From the E-Newsletter:
November and December 2006
Chrysanthemums in China
Chinese love their chrysanthemums -- so much so that
every fall the parks, squares, gardens, monasteries,
and other public sites across the country are adorned
with large and impressive displays. Chrysanthemums were
cultivated in China as a flowering herb as far back
as the 15th
century BC. An ancient Chinese city was named Chu-Hsien,
meaning "chrysanthemum city". The flower was introduced
into Japan around the 8th century AD and to Europe in
the 17th century AD. Today the chrysanthemum is used
in teas as well as for ornamental purposes across China.
The flowers represent nobility and elegance to the Chinese
people. Currently there are said to be more than 3000
different chrysanthemum cultivars grown in China.

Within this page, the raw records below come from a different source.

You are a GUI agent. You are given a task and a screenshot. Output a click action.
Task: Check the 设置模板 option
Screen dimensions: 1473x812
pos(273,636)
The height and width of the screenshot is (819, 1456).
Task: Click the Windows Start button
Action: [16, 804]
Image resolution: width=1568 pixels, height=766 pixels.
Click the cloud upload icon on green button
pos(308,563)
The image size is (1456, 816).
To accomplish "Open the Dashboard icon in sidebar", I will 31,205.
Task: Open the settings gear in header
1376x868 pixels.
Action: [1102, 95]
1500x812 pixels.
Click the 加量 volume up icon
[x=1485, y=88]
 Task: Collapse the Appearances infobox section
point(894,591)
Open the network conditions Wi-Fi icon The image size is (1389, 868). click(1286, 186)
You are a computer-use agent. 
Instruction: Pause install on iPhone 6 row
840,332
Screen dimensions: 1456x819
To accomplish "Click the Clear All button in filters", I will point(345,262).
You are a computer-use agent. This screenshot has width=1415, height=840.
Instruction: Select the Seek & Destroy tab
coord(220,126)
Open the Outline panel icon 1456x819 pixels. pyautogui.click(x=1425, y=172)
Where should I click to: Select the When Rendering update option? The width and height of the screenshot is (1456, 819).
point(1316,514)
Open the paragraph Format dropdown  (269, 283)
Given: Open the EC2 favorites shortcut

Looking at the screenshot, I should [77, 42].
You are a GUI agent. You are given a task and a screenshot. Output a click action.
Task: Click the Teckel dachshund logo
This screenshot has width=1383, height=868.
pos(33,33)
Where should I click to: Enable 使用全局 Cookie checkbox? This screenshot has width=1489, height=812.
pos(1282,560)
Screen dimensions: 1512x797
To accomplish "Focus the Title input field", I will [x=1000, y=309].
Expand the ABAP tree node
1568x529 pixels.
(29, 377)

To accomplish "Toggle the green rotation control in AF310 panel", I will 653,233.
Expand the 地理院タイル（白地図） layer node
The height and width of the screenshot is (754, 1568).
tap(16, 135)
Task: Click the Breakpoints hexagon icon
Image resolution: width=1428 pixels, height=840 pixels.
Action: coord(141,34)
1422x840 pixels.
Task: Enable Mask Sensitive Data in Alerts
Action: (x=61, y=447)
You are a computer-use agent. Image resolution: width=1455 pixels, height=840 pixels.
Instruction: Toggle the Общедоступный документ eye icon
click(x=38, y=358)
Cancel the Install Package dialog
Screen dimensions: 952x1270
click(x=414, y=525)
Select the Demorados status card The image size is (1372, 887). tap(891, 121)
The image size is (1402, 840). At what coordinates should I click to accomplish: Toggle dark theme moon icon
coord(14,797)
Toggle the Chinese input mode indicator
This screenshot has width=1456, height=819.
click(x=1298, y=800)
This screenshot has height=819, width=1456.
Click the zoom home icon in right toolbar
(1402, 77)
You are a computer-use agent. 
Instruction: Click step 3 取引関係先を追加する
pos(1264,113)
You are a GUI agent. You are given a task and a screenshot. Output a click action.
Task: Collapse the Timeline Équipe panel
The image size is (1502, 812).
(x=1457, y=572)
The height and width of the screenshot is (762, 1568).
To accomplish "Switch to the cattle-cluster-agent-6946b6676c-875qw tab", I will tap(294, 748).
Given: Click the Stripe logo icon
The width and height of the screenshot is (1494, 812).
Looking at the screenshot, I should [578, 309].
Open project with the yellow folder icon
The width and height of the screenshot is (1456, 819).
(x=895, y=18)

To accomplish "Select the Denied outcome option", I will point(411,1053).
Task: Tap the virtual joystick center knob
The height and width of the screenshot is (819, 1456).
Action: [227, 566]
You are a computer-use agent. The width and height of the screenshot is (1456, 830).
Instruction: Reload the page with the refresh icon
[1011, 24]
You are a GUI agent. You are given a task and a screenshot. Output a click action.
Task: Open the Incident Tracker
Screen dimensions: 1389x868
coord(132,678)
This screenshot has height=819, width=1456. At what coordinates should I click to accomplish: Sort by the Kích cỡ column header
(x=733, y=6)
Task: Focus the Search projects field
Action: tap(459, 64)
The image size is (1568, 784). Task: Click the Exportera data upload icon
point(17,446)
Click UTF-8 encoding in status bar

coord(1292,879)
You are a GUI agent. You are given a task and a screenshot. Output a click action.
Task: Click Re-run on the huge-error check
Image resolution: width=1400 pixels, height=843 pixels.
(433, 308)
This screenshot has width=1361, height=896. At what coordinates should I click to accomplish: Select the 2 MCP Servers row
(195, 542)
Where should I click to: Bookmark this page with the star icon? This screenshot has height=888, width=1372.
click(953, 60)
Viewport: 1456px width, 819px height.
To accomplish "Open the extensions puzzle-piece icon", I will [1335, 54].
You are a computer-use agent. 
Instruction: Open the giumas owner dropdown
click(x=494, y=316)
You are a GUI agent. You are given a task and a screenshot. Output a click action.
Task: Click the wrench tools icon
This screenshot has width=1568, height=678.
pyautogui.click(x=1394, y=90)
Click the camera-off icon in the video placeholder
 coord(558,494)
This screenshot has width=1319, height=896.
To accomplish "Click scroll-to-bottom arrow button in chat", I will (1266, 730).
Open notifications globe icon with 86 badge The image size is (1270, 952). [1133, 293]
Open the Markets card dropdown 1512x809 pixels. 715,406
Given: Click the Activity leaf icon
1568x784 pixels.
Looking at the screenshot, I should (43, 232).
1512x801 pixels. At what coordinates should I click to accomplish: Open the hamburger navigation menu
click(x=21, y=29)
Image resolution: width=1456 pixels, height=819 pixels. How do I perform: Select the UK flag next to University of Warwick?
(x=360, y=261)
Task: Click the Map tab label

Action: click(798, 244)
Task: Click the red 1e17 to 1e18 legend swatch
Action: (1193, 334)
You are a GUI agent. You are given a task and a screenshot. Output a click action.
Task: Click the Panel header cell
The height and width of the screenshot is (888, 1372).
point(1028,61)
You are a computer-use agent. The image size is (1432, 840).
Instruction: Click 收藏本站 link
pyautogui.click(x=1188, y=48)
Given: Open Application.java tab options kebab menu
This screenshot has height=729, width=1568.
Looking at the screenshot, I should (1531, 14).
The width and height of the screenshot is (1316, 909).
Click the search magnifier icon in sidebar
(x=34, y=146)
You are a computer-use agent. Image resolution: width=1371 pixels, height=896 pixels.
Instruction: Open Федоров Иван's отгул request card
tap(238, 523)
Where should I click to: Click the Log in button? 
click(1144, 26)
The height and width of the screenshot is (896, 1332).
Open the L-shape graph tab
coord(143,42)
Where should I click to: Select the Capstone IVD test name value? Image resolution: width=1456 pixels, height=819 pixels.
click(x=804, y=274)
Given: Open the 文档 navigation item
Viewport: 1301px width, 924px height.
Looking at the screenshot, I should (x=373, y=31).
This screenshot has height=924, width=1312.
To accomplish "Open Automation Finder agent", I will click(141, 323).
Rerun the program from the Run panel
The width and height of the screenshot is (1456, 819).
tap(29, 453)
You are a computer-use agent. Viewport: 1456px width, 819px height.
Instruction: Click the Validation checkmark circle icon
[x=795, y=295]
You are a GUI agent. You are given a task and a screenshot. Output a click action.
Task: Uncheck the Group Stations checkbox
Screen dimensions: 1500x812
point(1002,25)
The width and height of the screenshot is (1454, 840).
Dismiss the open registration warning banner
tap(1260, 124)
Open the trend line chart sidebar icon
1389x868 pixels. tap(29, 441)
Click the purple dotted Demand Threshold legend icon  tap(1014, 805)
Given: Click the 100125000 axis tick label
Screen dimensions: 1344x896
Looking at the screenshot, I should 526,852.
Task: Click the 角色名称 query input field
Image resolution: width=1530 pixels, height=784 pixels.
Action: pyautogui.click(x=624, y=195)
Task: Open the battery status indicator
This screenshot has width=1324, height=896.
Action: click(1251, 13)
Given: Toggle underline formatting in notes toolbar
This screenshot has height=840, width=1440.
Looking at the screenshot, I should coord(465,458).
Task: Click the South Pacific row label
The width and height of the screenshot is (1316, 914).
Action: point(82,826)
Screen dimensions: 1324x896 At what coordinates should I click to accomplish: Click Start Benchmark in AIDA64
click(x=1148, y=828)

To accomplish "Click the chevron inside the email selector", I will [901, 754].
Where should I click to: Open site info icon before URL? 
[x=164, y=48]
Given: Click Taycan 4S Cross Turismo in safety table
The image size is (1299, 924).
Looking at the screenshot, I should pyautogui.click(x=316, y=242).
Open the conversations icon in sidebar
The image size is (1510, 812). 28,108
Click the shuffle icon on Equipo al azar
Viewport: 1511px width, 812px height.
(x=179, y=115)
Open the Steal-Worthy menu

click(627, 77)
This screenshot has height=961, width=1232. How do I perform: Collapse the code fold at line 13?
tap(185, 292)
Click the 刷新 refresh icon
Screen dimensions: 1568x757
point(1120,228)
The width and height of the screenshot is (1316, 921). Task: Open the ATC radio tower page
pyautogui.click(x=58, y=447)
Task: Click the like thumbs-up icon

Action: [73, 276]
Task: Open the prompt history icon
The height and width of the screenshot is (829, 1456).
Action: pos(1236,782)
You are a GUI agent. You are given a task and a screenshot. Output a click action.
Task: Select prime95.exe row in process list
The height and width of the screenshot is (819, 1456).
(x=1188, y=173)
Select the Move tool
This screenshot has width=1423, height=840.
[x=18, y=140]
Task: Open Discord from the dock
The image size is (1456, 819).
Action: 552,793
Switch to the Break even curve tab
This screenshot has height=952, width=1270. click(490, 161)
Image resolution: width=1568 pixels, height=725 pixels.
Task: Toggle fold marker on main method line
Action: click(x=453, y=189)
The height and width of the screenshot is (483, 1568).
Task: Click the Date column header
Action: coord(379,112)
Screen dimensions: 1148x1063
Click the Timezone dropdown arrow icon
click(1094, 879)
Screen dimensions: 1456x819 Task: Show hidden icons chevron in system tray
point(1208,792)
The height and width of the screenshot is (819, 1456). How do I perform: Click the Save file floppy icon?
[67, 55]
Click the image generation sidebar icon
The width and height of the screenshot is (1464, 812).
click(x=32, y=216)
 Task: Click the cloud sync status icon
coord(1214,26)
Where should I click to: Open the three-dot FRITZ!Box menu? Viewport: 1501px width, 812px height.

Various large-flowered cultivars mass-planted along
the Yangtze River. These flowers are about six to eight
inches in diametre.
Chrysanthemum balls and pillars in the the Humble Administrator's
Garden, Suzhou. The pillars are not forms holding various
pots. Each pot contains three to five plants each of
which are staked and grown to 6 to 8 feet tall!
This disc of orange chrysanthemums is a single
plant measuring at least six feet in diametre! The flowers
are held by the concentric circles of a wooden frame
to present a uniform floral pattern. Tiger Hill Pagoda,
While this single chrysanthemum plant is perhaps
meant to represent the nearby Tiger Hill Pagoda of Suzhou
it looked awfully like a Christmas tree to us westerners.